**Description of the task:** Only the first line of the listing and the lines after it, up to and including the one containing "Database of (294, 860)", should be retyped exactly.

**Dataset records:**
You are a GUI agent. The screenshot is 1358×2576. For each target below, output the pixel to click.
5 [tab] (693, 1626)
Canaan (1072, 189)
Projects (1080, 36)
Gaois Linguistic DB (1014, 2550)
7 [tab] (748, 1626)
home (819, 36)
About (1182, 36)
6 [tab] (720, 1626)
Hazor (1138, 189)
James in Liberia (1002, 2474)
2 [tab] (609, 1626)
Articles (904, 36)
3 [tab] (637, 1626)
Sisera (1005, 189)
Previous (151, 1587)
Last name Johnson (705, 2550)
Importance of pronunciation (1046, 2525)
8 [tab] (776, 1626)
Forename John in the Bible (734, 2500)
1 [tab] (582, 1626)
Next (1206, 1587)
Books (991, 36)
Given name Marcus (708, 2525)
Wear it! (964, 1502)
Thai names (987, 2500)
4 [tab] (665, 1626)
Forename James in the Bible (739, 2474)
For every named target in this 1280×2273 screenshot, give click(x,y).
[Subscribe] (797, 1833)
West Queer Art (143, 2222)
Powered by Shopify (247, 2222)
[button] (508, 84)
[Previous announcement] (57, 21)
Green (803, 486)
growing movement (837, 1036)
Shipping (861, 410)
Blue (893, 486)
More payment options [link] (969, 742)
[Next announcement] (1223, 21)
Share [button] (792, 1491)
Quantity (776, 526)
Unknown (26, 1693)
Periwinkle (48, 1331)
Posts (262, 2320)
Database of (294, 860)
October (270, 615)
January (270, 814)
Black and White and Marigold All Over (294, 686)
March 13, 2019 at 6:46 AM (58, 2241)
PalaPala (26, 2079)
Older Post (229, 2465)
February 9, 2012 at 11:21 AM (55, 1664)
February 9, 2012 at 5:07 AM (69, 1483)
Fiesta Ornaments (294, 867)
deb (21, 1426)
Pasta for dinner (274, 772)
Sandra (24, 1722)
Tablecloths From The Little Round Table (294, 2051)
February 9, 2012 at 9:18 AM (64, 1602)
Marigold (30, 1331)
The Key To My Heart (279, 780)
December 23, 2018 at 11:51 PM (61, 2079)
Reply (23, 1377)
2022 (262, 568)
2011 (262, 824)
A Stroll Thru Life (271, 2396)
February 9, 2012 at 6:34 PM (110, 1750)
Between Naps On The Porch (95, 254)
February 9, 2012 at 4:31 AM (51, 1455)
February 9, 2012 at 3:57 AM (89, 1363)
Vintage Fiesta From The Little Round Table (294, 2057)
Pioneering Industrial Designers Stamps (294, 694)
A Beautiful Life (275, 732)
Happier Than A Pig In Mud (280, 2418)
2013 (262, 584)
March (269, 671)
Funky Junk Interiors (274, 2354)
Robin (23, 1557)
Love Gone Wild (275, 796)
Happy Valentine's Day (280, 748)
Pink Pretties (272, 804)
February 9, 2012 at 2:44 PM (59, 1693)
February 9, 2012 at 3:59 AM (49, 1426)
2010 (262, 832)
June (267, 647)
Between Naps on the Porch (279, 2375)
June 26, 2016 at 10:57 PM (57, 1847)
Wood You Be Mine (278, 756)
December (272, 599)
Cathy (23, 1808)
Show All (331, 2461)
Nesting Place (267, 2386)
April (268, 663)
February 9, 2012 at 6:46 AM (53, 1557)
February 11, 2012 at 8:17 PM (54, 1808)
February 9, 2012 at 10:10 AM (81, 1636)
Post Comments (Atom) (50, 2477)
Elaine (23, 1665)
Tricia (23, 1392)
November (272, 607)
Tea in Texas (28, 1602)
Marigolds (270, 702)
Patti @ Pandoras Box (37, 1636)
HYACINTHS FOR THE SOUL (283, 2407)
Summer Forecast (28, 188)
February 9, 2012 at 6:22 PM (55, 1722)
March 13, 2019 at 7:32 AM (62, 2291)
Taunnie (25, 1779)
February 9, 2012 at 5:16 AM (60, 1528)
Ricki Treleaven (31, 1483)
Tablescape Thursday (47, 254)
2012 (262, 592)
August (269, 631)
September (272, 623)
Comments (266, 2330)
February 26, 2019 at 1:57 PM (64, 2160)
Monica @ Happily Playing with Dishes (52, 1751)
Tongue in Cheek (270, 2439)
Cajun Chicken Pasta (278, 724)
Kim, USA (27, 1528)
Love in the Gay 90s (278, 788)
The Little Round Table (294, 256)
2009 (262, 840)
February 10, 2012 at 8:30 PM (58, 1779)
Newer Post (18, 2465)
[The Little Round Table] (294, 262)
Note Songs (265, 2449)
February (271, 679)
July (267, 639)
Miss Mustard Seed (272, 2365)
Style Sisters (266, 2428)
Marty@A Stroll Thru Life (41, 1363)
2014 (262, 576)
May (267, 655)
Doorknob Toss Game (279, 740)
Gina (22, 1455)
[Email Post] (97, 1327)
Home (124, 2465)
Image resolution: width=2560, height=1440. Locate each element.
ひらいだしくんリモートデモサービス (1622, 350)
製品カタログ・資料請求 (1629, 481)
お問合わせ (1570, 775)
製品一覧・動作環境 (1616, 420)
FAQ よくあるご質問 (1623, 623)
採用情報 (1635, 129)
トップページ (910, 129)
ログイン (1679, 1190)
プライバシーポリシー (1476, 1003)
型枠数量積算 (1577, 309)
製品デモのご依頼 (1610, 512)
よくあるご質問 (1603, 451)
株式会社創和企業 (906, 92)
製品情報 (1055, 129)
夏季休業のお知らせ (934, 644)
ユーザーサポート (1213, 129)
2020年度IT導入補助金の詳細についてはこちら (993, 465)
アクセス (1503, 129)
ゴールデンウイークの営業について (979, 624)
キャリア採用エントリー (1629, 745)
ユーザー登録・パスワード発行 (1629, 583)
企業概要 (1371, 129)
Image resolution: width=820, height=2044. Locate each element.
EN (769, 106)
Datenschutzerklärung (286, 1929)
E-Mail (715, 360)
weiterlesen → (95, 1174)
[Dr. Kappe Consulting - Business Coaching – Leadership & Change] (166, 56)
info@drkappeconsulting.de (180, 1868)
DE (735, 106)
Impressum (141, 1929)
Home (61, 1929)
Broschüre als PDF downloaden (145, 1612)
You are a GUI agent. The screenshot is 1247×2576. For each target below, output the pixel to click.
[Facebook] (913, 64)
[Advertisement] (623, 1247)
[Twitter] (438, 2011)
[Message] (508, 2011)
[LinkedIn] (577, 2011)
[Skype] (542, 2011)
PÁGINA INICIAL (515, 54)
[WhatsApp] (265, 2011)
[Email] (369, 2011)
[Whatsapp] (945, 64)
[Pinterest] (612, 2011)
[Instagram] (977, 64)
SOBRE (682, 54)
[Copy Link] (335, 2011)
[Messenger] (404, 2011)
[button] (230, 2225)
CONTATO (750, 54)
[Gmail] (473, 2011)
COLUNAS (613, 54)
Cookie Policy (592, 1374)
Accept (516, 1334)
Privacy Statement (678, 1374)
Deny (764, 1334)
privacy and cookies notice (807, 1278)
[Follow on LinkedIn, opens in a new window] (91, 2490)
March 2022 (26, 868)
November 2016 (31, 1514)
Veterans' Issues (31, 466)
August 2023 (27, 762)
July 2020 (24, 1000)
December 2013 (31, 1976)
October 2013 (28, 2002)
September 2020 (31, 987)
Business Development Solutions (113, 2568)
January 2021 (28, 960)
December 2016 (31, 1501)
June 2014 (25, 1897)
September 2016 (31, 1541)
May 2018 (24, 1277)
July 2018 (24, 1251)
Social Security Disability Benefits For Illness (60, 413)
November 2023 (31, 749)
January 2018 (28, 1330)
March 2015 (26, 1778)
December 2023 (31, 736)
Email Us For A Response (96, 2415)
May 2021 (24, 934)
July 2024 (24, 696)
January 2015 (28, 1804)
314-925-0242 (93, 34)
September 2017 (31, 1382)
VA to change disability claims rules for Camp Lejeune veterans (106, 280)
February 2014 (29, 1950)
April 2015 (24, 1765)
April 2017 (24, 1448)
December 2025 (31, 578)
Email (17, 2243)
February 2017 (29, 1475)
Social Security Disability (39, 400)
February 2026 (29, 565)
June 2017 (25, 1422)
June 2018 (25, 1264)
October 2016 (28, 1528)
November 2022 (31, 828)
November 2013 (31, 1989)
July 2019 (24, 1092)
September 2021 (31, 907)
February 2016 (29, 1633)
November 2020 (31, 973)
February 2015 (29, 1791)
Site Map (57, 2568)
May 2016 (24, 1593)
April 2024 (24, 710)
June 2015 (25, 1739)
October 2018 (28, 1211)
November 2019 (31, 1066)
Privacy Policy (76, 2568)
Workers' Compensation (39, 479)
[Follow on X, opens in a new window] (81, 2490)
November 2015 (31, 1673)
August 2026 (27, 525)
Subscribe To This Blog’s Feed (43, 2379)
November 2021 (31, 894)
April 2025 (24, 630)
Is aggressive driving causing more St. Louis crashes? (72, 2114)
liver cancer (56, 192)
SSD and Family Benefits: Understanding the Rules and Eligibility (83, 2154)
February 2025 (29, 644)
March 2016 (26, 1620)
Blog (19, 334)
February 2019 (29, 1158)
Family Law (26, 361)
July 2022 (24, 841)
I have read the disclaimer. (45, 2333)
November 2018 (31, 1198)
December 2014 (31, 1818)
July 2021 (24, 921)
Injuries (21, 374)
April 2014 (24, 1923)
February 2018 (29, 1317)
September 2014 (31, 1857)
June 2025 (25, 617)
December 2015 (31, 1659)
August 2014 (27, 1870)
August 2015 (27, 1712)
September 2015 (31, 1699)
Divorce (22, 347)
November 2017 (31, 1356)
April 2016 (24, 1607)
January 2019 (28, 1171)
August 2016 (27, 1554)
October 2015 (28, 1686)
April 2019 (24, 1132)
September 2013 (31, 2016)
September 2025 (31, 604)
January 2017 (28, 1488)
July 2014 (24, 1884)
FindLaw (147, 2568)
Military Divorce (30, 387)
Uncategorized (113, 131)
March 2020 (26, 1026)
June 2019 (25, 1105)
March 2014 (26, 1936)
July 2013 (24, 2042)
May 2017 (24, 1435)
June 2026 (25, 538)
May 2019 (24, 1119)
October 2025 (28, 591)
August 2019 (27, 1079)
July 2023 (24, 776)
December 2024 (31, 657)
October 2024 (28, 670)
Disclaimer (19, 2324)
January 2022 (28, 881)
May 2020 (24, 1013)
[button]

**Result of this exercise:**
You are a GUI agent. The screenshot is 1358×2576. For each target below, output the pixel to click.
5 [tab] (693, 1626)
Canaan (1072, 189)
Projects (1080, 36)
Gaois Linguistic DB (1014, 2550)
7 [tab] (748, 1626)
home (819, 36)
About (1182, 36)
6 [tab] (720, 1626)
Hazor (1138, 189)
James in Liberia (1002, 2474)
2 [tab] (609, 1626)
Articles (904, 36)
3 [tab] (637, 1626)
Sisera (1005, 189)
Previous (151, 1587)
Last name Johnson (705, 2550)
Importance of pronunciation (1046, 2525)
8 [tab] (776, 1626)
Forename John in the Bible (734, 2500)
1 [tab] (582, 1626)
Next (1206, 1587)
Books (991, 36)
Given name Marcus (708, 2525)
Wear it! (964, 1502)
Thai names (987, 2500)
4 [tab] (665, 1626)
Forename James in the Bible (739, 2474)
For every named target in this 1280×2273 screenshot, give click(x,y).
[Subscribe] (797, 1833)
West Queer Art (143, 2222)
Powered by Shopify (247, 2222)
[button] (508, 84)
[Previous announcement] (57, 21)
Green (803, 486)
growing movement (837, 1036)
Shipping (861, 410)
Blue (893, 486)
More payment options [link] (969, 742)
[Next announcement] (1223, 21)
Share [button] (792, 1491)
Quantity (776, 526)
Unknown (26, 1693)
Periwinkle (48, 1331)
Posts (262, 2320)
Database of (294, 860)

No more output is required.